Anyway, seeing we are talking about cameras, does anyone have a suggestion for me for a decent, durable, camera, but one that is not too expensive? ($210 is probably the ABSOLUTE max I could pay) I had a Logitech Click Smart 510 (actualy two of them, b/c the first one died under warrentee, so I phoned in the warentee, and they mailed me a new one, the next day, i cracked open the case of the broken one, and fixed it  )

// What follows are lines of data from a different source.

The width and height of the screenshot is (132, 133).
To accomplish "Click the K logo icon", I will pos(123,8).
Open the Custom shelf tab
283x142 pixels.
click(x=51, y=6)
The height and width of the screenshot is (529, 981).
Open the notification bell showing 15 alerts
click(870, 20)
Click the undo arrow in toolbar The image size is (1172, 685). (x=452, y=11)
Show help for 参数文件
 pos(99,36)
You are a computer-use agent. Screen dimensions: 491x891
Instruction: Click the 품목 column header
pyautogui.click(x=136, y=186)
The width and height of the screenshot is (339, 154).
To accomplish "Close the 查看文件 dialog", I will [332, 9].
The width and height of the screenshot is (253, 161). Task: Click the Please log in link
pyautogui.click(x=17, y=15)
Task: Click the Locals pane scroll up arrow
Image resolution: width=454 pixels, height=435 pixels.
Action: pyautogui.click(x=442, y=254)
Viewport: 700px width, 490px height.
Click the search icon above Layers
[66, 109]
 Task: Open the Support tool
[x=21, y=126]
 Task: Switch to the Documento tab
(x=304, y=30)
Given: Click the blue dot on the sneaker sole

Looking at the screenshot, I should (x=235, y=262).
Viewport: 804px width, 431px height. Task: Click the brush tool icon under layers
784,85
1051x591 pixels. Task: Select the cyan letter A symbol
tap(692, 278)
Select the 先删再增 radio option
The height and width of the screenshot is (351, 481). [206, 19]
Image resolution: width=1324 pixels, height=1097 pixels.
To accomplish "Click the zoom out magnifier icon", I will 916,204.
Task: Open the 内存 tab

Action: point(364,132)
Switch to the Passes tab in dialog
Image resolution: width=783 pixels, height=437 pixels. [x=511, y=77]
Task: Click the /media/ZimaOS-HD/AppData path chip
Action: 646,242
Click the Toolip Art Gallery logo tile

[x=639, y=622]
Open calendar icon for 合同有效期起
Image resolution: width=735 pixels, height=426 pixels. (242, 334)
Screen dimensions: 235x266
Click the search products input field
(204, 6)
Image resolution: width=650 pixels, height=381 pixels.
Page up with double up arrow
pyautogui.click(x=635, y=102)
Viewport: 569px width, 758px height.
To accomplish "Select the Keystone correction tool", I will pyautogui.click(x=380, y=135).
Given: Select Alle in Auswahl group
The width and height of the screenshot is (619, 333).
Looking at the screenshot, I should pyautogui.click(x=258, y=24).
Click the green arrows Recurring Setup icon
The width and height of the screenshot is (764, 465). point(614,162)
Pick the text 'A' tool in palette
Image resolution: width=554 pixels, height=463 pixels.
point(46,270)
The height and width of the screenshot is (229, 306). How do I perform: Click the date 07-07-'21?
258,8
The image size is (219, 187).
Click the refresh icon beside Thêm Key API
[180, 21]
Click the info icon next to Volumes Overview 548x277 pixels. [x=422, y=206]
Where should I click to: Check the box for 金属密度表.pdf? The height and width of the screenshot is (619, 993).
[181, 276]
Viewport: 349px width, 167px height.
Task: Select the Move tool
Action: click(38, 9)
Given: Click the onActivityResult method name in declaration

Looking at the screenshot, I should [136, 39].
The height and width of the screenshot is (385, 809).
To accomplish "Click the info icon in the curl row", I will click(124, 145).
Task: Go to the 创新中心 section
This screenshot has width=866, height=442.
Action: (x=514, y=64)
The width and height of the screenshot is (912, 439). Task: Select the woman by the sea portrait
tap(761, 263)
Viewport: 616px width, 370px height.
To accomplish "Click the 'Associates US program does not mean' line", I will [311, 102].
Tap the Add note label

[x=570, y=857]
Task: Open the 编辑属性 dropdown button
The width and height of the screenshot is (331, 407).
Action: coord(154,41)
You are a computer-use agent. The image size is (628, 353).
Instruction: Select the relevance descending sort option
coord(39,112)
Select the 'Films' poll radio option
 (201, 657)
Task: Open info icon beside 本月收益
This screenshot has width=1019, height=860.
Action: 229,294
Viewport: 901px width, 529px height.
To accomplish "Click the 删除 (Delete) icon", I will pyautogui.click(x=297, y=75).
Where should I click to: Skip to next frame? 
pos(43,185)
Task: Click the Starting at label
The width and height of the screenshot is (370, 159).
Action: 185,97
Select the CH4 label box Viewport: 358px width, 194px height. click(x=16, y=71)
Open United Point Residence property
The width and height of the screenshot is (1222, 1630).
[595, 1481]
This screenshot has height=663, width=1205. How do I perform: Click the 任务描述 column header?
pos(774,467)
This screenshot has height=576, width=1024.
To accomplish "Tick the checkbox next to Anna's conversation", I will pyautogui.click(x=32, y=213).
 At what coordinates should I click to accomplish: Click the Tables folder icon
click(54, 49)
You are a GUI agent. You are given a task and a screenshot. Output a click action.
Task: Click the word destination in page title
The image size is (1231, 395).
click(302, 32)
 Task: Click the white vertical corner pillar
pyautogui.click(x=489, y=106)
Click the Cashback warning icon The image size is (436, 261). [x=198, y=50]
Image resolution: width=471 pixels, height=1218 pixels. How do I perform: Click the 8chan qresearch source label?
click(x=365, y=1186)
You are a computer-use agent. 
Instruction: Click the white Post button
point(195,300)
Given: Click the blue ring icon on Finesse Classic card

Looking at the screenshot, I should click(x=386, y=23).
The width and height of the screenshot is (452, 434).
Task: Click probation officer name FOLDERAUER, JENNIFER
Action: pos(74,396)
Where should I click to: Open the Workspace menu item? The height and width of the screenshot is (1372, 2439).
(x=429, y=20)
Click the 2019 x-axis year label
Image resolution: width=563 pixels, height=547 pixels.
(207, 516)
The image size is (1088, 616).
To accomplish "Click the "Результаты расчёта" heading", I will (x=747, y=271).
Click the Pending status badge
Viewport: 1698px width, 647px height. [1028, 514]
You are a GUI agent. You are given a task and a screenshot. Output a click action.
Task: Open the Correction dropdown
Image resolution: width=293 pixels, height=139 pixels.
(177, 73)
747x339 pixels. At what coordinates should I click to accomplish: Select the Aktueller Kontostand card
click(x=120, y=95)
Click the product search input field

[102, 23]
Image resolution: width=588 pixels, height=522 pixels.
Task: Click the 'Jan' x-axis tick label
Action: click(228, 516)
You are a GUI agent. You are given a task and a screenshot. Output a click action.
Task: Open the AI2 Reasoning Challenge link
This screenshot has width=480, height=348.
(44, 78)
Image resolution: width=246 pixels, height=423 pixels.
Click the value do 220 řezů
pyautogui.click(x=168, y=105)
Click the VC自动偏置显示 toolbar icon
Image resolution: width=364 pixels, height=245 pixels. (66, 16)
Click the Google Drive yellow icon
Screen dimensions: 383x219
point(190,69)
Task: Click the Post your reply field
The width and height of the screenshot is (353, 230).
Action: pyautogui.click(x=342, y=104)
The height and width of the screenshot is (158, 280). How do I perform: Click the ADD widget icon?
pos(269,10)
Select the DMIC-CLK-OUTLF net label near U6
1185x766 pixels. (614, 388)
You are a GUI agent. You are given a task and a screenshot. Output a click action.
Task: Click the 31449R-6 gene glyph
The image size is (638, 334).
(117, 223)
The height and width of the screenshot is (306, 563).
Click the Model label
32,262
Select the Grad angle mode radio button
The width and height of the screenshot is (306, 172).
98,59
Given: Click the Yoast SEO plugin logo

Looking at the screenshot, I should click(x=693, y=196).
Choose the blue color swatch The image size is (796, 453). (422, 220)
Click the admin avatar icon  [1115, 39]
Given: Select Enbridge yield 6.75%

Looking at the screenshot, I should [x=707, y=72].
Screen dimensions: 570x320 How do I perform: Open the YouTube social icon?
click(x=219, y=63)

I dont need the most amazing camera ever, but I do need something that can take a bit of abuse when I bring it on week long camping and canoeing trips. Thanks!


----------



## Peter (Nov 22, 2004)

> wow, it just occured to me that the last post i made was really stupid to make in the forum instead of a PM



hmm, ok looks like I did it now! Well, I guess everyone is open to answer this, although it maybe should have been in its own thread. Oops


----------



## ccfan213 (Nov 22, 2004)

well do you want an SLR (single lense reflex) they have many more capabilities and give you complete control over the shot but are bulky and annoying to use if you just want to take a quick picture. i use mine for when my main goal is photography, i am my youthgroup's yearbook chair, so i take the pics that will go in the yearbook at the end of the year, so for that or nature photography or anything artistic i use an slr, when i am out with my friends or camping or something i use a digital point and shoot camera. this is your best bet for camping trips, go to a camping or boating supply store and buy a good waterproof case that your camera will fit in and buy a digital point & shoot. probably 3 megapixels would be sufficient to get a decent pic. and size should be a priority, mine easily fits in my pocket and that makes it so much easier to carry around, girls can cary a large camera in their purse, but if a guy wants to have something on hand and not have to carry it around, it has to fit in your pocket!


----------